DOCUMENT EXCERPT:

China Scene: North
Moral: If you donate blood, don't overeat
The number of blood donors in Beijing doubled during the lunar new year holiday as many chose to celebrate the festival in a special way.
During Spring Festival, Beijing collected 2,915 bags of blood, 200 cubic centimeters
each, from volunteers, twice the amount on ordinary days, the Beijing Red Cross Blood Center reported. The Bloodmobile stationed on Wangfujing Avenue averaged nearly 50 donations a day. However, nearly half of the donors were refused because of a high level of fat or transaminase, a result of holiday overeating.
(China News Service)
Teacher converts cans into famous panorama
A 72-year-old retired primary school teacher in Tianjin Municipality spent a year using about 70 pop-top cans to make a 4.5-meter collage, which was displayed last weekend at a temple fair.
It was the first pop-top collage version of the
"Riverside Scenery on Pure Brightness Festival" one of the classical paintings of the Northern Song Dynasty (AD 960-1127), which features a panorama of daily life, business activities and social interaction in Kaifeng, then the capital of ancient China. By cutting pop-top cans and putting them together, Song Rufeng depicted 685 people, 80 animals and 25 boats in the collage, which she hopes will be listed in the Guinness Book of World Records.
(Daily Update)
Pig-year babies boom already in Shenyang
The Woman and Baby Hospital in Shenyang, capital of Liaoning Province, began its own baby boom during Spring Festival 80 babies born in the first seven days of the lunar new year.
Many babies were born by Caesarean section rather than normal labor. The parents believe that 2007, the Year of the Golden Pig, will be a prosperous and auspicious time for newborns. Many doctors and nurses had to work overtime to help with delivery; some even gave up their holidays altogether.
(Shenyang Evening News)
Shoplifting ex-teacher starts serving jail time
A retired teacher in Haidian District of Beijing began serving a sentence of 13 months last weekend for shoplifting, which also dragged her family into the mire.
The woman, surnamed Qiao, was so addicted to shoplifting that she stole almost everything when she shopped. One of her rooms was fully loaded with stolen goods. She was caught red-handed at a supermarket last year. Police also charged her husband and son as accomplices, saying they carried some of the stolen items back to their hometown in Shanxi Province. The status of their case is unknown.

Pixel coordinate grounding data:

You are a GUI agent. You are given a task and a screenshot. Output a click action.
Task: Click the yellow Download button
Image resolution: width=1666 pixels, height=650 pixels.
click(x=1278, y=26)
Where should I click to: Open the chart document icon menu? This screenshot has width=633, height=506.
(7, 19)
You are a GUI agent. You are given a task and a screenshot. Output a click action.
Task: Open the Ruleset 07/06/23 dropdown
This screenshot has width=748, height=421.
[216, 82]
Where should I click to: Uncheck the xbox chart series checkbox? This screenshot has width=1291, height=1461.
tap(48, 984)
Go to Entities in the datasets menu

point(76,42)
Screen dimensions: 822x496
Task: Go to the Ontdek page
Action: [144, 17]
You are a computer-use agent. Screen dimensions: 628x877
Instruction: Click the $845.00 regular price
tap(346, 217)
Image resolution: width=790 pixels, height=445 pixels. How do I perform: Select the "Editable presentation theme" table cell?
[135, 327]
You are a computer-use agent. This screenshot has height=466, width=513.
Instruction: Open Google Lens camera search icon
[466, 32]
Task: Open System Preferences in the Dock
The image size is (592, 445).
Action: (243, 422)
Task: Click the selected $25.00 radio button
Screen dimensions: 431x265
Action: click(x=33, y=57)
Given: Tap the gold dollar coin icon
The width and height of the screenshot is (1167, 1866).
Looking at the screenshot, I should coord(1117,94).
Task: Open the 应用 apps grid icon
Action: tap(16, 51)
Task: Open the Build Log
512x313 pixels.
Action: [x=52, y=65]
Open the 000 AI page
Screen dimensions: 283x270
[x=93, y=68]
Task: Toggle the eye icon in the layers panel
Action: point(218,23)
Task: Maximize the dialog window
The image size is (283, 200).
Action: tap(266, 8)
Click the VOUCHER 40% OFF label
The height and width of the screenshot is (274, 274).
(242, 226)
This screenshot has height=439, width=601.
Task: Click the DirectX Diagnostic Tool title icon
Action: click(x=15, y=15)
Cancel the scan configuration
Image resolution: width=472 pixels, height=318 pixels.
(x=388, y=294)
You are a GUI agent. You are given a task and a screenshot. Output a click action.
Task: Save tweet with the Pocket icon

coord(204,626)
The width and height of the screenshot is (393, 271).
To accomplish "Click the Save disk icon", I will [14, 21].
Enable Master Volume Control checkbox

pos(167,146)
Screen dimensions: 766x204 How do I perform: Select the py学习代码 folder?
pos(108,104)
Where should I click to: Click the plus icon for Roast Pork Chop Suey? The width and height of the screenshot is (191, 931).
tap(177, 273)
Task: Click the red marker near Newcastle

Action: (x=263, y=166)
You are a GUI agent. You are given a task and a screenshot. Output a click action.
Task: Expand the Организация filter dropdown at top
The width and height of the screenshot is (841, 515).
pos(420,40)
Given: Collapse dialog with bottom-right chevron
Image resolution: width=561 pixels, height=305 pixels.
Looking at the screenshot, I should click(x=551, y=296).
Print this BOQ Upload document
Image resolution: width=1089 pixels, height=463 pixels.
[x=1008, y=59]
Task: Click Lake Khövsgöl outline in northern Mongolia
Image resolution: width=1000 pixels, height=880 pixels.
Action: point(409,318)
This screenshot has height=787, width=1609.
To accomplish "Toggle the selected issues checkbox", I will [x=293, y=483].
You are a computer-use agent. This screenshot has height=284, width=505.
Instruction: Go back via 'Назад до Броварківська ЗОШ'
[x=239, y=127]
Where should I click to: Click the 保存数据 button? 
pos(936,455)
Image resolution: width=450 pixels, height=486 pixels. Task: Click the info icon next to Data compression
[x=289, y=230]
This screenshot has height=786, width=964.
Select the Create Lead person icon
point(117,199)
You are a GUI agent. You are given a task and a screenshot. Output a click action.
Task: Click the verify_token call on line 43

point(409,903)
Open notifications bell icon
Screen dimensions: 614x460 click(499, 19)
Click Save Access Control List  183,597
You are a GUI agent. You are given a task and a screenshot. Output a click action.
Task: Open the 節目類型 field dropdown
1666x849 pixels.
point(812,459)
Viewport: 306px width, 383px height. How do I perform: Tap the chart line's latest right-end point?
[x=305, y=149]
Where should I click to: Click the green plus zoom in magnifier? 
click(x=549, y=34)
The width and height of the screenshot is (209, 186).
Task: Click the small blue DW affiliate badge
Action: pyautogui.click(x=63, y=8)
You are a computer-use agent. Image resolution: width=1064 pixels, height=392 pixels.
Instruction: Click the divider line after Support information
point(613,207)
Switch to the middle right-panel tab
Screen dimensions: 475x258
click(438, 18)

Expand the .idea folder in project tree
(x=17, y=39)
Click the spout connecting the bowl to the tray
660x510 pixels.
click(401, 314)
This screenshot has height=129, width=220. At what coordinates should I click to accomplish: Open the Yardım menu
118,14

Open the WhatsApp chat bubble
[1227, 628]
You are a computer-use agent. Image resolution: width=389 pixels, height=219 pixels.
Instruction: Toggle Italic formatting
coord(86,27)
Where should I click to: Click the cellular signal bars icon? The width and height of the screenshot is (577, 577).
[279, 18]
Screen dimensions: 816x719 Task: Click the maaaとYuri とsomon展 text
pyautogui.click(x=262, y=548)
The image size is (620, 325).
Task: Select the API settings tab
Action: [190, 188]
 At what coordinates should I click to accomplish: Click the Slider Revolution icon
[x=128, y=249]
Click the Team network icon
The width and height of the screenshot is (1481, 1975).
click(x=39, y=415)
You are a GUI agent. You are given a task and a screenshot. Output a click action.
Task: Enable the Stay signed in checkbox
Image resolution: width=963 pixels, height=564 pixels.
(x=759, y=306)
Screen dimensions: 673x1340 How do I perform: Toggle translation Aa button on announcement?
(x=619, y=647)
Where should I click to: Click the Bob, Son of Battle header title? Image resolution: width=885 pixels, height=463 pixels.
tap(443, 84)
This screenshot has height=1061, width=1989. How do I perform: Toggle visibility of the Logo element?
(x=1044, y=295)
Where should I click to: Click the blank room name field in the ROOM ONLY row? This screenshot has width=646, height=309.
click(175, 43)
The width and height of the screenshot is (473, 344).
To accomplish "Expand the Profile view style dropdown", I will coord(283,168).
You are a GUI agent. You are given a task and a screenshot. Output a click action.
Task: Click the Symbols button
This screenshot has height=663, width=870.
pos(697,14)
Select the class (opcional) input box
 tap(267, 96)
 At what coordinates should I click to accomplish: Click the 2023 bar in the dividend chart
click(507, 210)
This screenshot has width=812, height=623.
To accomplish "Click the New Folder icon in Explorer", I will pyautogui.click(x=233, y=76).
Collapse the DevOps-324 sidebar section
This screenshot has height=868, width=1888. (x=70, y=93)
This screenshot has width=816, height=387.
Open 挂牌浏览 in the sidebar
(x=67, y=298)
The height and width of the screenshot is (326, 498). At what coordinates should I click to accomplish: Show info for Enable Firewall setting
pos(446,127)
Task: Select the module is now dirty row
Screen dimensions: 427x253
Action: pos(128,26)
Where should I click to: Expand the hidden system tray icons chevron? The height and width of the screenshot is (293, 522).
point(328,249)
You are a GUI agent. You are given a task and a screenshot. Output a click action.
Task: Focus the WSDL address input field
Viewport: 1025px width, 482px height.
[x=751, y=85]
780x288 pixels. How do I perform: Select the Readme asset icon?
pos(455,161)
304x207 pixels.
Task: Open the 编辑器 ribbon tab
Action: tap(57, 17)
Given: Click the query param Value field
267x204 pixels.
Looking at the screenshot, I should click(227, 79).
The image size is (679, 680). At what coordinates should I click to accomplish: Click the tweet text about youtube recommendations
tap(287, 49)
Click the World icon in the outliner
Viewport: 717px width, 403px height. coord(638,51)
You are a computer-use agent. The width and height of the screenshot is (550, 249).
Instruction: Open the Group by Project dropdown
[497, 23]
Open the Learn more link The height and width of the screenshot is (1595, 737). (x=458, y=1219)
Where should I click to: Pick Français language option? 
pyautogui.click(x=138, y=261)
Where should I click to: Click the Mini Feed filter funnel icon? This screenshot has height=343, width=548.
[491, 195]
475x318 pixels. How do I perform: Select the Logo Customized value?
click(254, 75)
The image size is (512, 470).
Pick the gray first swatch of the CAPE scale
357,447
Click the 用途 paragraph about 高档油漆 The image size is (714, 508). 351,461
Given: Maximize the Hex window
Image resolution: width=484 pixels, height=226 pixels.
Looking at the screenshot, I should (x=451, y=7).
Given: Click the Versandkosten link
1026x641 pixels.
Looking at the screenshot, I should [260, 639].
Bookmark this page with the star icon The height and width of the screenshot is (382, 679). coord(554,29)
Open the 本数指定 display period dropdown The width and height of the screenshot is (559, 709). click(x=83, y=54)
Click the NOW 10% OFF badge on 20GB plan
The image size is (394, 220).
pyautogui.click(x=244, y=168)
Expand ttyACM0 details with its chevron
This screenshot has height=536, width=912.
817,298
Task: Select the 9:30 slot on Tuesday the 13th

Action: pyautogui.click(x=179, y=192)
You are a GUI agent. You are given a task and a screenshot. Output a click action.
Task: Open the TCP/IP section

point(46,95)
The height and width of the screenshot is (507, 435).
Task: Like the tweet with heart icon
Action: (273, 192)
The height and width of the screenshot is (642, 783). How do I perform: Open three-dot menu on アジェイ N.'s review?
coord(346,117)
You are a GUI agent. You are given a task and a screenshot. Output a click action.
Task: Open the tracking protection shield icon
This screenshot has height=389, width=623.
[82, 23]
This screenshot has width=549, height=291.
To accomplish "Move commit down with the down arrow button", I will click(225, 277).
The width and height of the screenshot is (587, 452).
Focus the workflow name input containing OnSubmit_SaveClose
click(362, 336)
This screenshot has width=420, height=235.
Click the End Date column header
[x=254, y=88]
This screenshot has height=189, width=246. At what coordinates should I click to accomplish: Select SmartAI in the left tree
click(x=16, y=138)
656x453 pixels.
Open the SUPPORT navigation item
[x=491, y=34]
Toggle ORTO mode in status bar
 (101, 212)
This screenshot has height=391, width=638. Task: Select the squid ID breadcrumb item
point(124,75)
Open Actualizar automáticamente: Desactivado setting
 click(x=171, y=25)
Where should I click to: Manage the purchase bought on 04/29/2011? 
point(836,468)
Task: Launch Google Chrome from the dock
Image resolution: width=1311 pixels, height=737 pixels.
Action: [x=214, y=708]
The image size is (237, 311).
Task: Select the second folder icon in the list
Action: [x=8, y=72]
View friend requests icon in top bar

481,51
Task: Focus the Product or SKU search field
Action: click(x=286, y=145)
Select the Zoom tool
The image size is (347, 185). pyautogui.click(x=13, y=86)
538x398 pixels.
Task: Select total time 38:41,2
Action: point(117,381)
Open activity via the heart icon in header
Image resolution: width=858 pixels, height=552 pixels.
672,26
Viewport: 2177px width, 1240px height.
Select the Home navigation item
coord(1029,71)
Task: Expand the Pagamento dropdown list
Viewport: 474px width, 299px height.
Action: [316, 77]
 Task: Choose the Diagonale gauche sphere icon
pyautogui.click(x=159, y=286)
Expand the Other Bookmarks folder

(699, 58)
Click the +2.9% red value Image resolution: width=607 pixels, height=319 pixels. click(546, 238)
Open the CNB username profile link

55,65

PROBLEMS AND TASKS:
A) Using the China Scene: North news page, say whether each statement agrees with it: (i) Beijing collected 2,915 bags of blood during Spring Festival; (ii) the retired teacher in Tianjin used about 700 pop-top cans for her collage; (iii) Qiao's husband and son were charged as accomplices. Answer yes or no for each and quote the words that decide it.
B) According to the China Scene: North news page, how many boats did Song Rufeng show in her pop-top collage?

ANSWERS BELOW:
A)
(i) Yes: "Beijing collected 2,915 bags of blood"
(ii) No: "using about 70 pop-top cans to make a 4.5-meter collage"
(iii) Yes: "Police also charged her husband and son as accomplices"

B) 25 boats.